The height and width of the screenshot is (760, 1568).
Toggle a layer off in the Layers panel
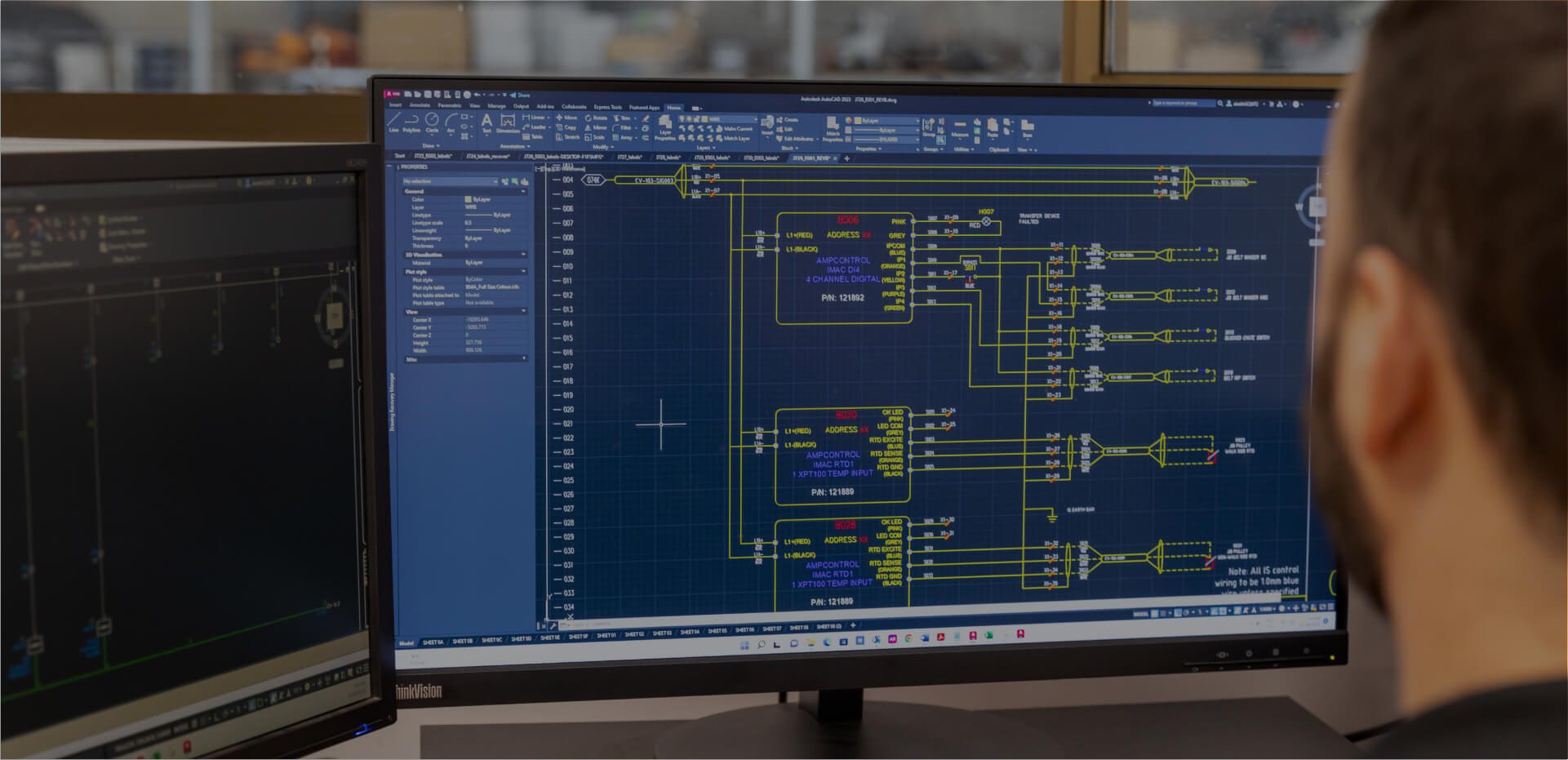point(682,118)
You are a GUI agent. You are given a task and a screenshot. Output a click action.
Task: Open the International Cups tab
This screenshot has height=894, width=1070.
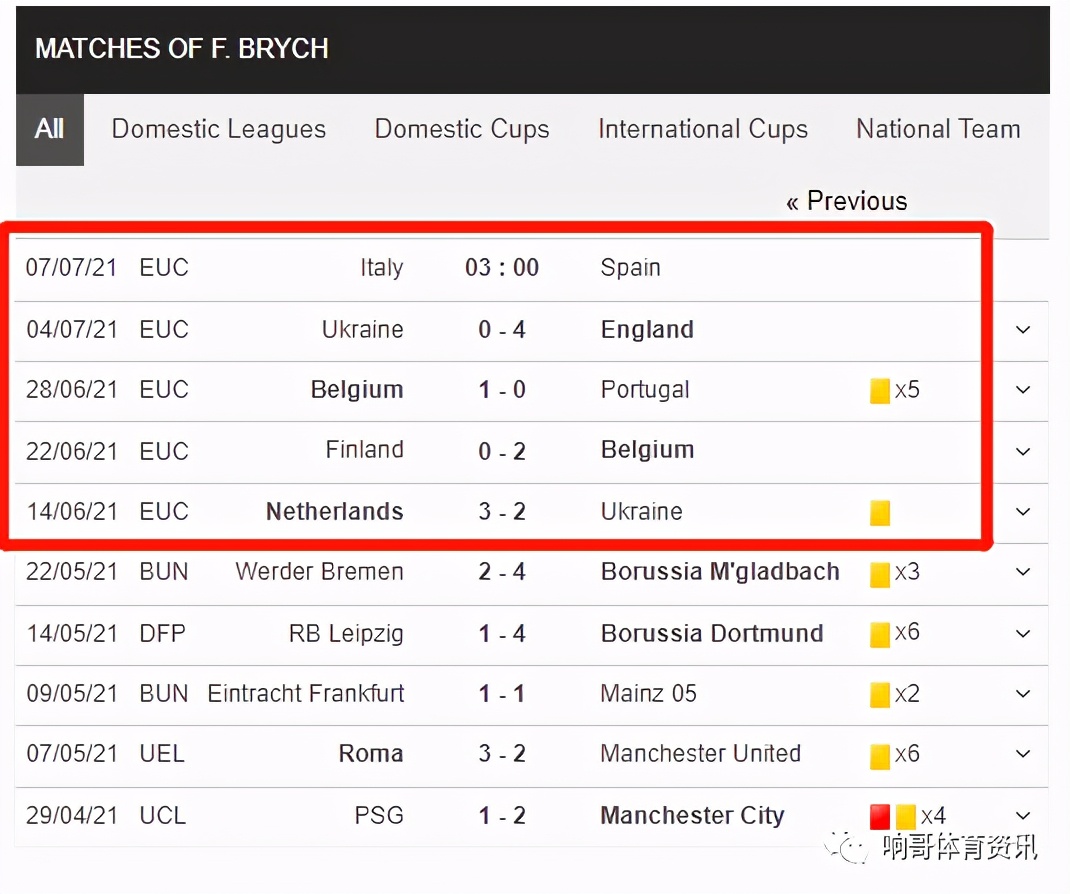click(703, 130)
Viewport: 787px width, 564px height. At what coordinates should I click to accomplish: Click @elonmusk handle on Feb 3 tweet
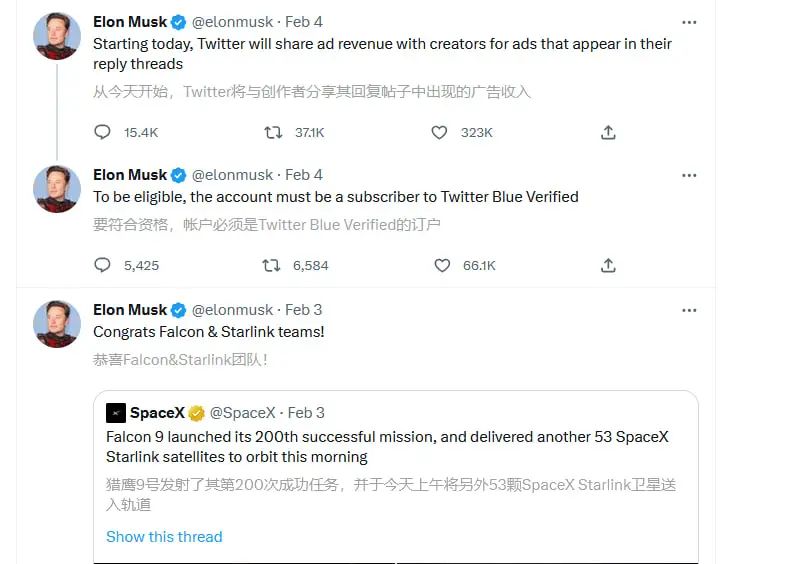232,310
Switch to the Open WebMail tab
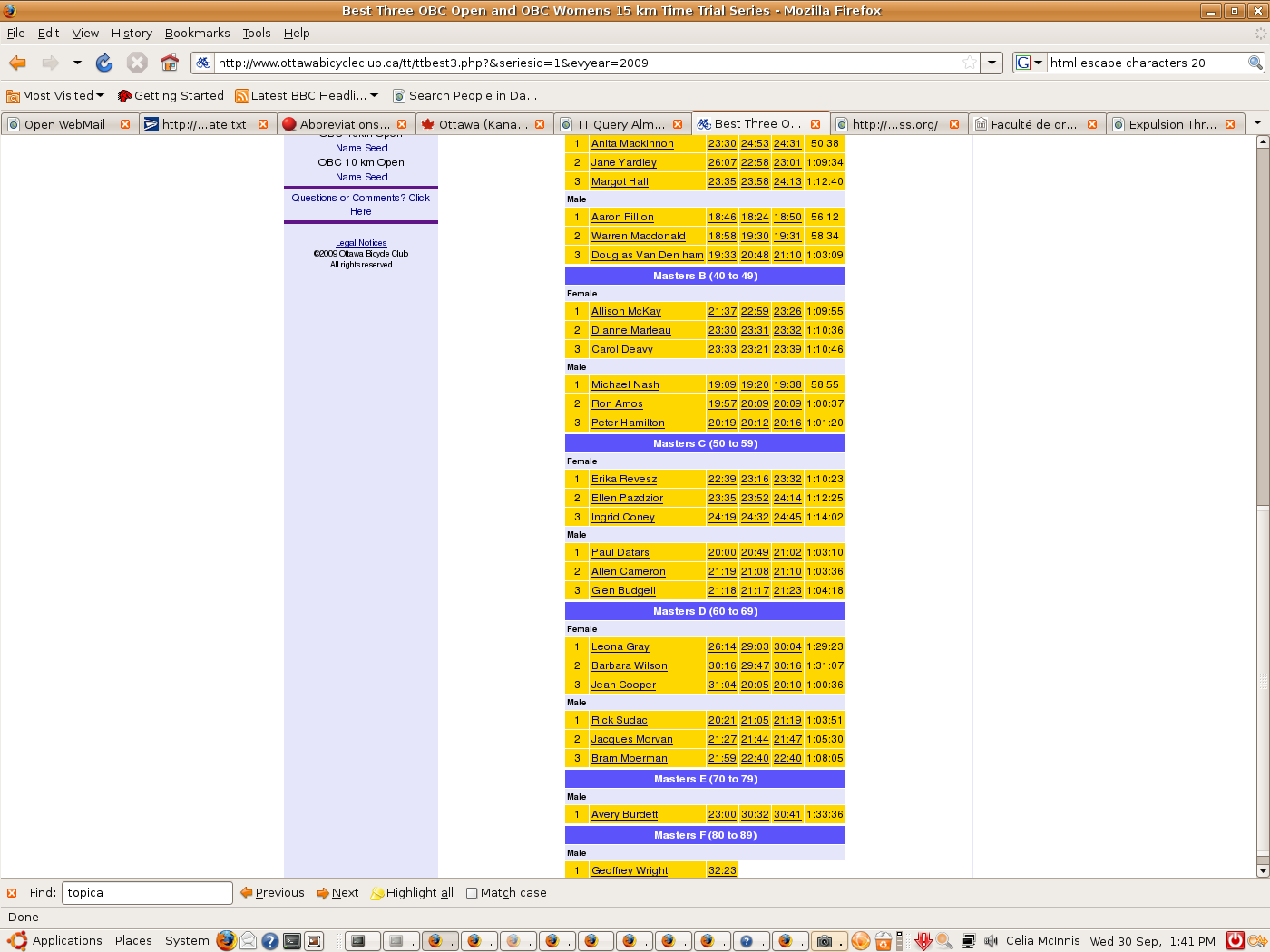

════════

**Your task**
Rewrite the text of all the material above as a numbered list, one line per item, skipping blank lines and leaving out the pictures.

**Final result**
1. The height and width of the screenshot is (760, 1568).
2. Toggle a layer off in the Layers panel
3. point(682,118)
4. You are a GUI agent. You are given a task and a screenshot. Output a click action.
5. Task: Open the International Cups tab
6. This screenshot has height=894, width=1070.
7. click(703, 130)
8. Viewport: 787px width, 564px height. At what coordinates should I click to accomplish: Click @elonmusk handle on Feb 3 tweet
9. 232,310
10. Switch to the Open WebMail tab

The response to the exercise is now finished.